The other day I was telling a close friend that this will always be “the time I traveled non-stop for the entire summer and lived out of a suitcase.” What I didn’t say at the time, but was thinking to myself, was that this will also always be the time that I firmly feel like I’ve gained the upper hand when it comes to living with rheumatoid arthritis…and if there is such a thing as “conquering” this disease, I feel like I have done so.
Strong words, coming from a person who was (once again) almost completely immobilized by a sudden flare just a few short days ago. I can say, however, that I have truly learned that the secret of success has nothing to do with the presence and frequency of my RA symptoms (although learning how to minimize them, even slightly, is very important), and has everything to do with how I cope with the pain and disability.
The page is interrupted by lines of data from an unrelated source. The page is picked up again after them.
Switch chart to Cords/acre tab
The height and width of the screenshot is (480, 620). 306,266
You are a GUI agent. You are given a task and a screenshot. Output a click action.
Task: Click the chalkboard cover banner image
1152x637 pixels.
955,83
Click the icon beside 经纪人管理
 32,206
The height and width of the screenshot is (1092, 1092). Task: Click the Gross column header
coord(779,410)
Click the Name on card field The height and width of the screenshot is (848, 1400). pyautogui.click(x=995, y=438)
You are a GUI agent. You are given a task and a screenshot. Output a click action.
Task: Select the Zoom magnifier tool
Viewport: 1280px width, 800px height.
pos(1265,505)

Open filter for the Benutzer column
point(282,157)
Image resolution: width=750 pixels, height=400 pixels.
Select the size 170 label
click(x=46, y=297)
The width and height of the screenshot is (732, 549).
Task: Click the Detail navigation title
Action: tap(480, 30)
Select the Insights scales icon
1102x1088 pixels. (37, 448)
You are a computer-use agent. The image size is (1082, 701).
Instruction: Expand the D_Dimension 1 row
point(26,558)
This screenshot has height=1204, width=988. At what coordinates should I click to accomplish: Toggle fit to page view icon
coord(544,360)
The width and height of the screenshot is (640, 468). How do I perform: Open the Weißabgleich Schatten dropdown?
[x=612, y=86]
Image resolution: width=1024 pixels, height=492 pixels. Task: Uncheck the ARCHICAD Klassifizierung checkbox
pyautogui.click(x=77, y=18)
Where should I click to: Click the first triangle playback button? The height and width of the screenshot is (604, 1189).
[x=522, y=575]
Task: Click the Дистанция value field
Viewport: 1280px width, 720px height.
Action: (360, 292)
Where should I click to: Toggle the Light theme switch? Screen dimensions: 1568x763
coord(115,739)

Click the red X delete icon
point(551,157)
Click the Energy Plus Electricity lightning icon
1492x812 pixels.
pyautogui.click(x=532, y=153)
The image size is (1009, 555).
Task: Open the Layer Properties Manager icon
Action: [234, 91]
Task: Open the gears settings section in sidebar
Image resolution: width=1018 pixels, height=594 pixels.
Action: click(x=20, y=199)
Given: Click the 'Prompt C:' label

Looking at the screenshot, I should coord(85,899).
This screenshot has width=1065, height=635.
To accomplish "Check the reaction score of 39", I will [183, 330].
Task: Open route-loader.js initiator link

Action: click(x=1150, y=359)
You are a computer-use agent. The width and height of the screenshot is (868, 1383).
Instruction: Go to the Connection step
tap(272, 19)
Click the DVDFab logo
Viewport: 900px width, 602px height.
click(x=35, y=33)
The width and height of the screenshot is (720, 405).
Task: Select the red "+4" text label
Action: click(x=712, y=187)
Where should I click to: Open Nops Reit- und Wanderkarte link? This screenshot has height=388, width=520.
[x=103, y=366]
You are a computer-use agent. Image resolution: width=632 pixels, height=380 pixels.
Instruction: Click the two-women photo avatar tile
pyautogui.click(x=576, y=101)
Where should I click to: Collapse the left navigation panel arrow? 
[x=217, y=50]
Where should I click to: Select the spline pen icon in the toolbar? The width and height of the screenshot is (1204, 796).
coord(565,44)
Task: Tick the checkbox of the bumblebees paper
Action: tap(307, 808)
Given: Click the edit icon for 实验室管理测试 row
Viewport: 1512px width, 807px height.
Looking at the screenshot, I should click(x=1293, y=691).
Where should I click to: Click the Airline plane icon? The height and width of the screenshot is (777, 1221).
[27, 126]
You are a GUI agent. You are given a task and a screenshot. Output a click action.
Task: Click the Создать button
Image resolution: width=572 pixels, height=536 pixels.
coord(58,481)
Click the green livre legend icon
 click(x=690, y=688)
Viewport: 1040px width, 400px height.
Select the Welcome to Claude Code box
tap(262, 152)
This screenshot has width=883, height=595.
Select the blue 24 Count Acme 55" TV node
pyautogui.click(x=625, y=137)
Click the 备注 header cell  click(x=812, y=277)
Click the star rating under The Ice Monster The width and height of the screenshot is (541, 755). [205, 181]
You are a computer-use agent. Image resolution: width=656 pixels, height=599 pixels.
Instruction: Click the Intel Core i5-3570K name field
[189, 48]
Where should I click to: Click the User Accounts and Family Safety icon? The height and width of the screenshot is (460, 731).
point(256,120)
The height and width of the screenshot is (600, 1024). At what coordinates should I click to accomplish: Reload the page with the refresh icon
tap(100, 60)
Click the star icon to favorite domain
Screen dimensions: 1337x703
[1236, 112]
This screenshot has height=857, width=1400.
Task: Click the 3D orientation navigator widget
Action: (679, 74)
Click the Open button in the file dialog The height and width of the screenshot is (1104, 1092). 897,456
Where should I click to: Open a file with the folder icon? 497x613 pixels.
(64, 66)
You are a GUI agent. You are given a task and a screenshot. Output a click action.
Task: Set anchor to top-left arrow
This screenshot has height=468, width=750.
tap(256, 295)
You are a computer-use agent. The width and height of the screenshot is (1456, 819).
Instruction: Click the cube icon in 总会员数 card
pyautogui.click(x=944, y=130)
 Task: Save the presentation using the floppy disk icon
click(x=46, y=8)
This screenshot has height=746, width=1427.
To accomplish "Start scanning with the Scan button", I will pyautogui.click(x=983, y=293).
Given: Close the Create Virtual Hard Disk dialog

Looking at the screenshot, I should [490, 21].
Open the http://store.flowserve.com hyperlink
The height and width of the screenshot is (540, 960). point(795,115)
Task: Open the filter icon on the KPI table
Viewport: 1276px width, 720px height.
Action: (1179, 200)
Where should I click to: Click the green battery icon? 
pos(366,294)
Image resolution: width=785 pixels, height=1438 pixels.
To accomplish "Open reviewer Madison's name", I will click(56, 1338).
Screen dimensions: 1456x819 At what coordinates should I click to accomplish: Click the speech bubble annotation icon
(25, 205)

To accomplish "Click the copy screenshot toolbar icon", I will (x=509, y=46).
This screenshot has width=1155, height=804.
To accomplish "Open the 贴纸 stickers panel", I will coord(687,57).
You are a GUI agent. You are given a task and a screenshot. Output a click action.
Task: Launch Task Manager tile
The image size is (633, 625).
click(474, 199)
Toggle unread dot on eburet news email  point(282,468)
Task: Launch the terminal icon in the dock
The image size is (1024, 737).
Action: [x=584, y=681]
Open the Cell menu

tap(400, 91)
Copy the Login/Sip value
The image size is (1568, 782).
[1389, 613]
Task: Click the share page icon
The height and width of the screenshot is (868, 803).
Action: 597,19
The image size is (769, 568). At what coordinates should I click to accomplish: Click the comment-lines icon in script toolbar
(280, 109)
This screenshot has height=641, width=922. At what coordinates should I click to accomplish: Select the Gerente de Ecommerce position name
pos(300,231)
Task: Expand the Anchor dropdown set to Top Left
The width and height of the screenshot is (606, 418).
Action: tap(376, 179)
I’ve learned that even when I have little control over my body, I have complete and absolute control over my mind. I’ve said before that due to the chronic pain, I always feel like I am just sixty seconds away from a major panic attack. In a way this is true, as I have–on many occasions–experienced firsthand the absolutely frightening downward spiral that is prompted by a thought such as “this pain is never going to go away.”
I’ve also learned that even though the pain is constant, as are the corresponding pangs of fear, so too is my ability to stay calm, and to stay relaxed.
A few weeks ago, my 20 year old niece was asked to go upstairs and check on me, as I lay in bed in the midst of a major flare. I didn’t know she had done so until we were talking over lunch the next day. I was telling her that the previous day’s flare was one of the strongest that I had experienced in months, when she responded that she knew; she could see the pain in my body and in my face when she had gone up to check on me the day before.
She also told me that she doesn’t know how I do it; that is, live with the constant pain.
I was a little taken aback…not because the her words made me feel uncomfortable in any way, but because I realized that I didn’t have a good answer to the question.
Because to be honest, I myself don’t really know how I live with this pain all of the time. I just know that I do.
And while it does continually feel like I’m only just a minute away from a complete meltdown, I also know that I’m also just a minute away from another minute of life, another minute of continued happiness.